---------- Task material ----------

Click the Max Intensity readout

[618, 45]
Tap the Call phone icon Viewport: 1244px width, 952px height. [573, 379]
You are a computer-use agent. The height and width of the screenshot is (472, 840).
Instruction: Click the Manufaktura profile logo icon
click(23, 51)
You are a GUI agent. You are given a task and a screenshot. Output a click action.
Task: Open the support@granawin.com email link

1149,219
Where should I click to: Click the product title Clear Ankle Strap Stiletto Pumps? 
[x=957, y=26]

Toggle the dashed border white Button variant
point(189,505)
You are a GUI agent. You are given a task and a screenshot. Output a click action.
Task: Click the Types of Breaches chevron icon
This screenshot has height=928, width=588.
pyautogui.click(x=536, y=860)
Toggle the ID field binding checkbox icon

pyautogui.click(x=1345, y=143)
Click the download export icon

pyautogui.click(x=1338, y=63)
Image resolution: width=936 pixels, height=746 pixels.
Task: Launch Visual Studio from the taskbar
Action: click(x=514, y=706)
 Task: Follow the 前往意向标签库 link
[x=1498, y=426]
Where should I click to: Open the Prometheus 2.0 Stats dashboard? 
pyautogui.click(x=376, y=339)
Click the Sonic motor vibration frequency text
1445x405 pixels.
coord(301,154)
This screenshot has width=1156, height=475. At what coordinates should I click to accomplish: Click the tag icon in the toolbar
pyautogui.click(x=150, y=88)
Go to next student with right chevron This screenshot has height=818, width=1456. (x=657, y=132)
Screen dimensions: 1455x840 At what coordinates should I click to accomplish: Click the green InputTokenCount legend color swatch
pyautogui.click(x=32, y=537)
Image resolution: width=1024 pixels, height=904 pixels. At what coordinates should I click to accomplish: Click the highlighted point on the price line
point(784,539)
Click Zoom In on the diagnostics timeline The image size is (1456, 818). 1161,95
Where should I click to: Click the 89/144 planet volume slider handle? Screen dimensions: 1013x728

----------

Stated exercise → Copy every one of the records above without changing anything.

Response →
Click the Max Intensity readout

[618, 45]
Tap the Call phone icon Viewport: 1244px width, 952px height. [573, 379]
You are a computer-use agent. The height and width of the screenshot is (472, 840).
Instruction: Click the Manufaktura profile logo icon
click(23, 51)
You are a GUI agent. You are given a task and a screenshot. Output a click action.
Task: Open the support@granawin.com email link

1149,219
Where should I click to: Click the product title Clear Ankle Strap Stiletto Pumps? 
[x=957, y=26]

Toggle the dashed border white Button variant
point(189,505)
You are a GUI agent. You are given a task and a screenshot. Output a click action.
Task: Click the Types of Breaches chevron icon
This screenshot has height=928, width=588.
pyautogui.click(x=536, y=860)
Toggle the ID field binding checkbox icon

pyautogui.click(x=1345, y=143)
Click the download export icon

pyautogui.click(x=1338, y=63)
Image resolution: width=936 pixels, height=746 pixels.
Task: Launch Visual Studio from the taskbar
Action: click(x=514, y=706)
 Task: Follow the 前往意向标签库 link
[x=1498, y=426]
Where should I click to: Open the Prometheus 2.0 Stats dashboard? 
pyautogui.click(x=376, y=339)
Click the Sonic motor vibration frequency text
1445x405 pixels.
coord(301,154)
This screenshot has width=1156, height=475. At what coordinates should I click to accomplish: Click the tag icon in the toolbar
pyautogui.click(x=150, y=88)
Go to next student with right chevron This screenshot has height=818, width=1456. (x=657, y=132)
Screen dimensions: 1455x840 At what coordinates should I click to accomplish: Click the green InputTokenCount legend color swatch
pyautogui.click(x=32, y=537)
Image resolution: width=1024 pixels, height=904 pixels. At what coordinates should I click to accomplish: Click the highlighted point on the price line
point(784,539)
Click Zoom In on the diagnostics timeline The image size is (1456, 818). 1161,95
Where should I click to: Click the 89/144 planet volume slider handle? Screen dimensions: 1013x728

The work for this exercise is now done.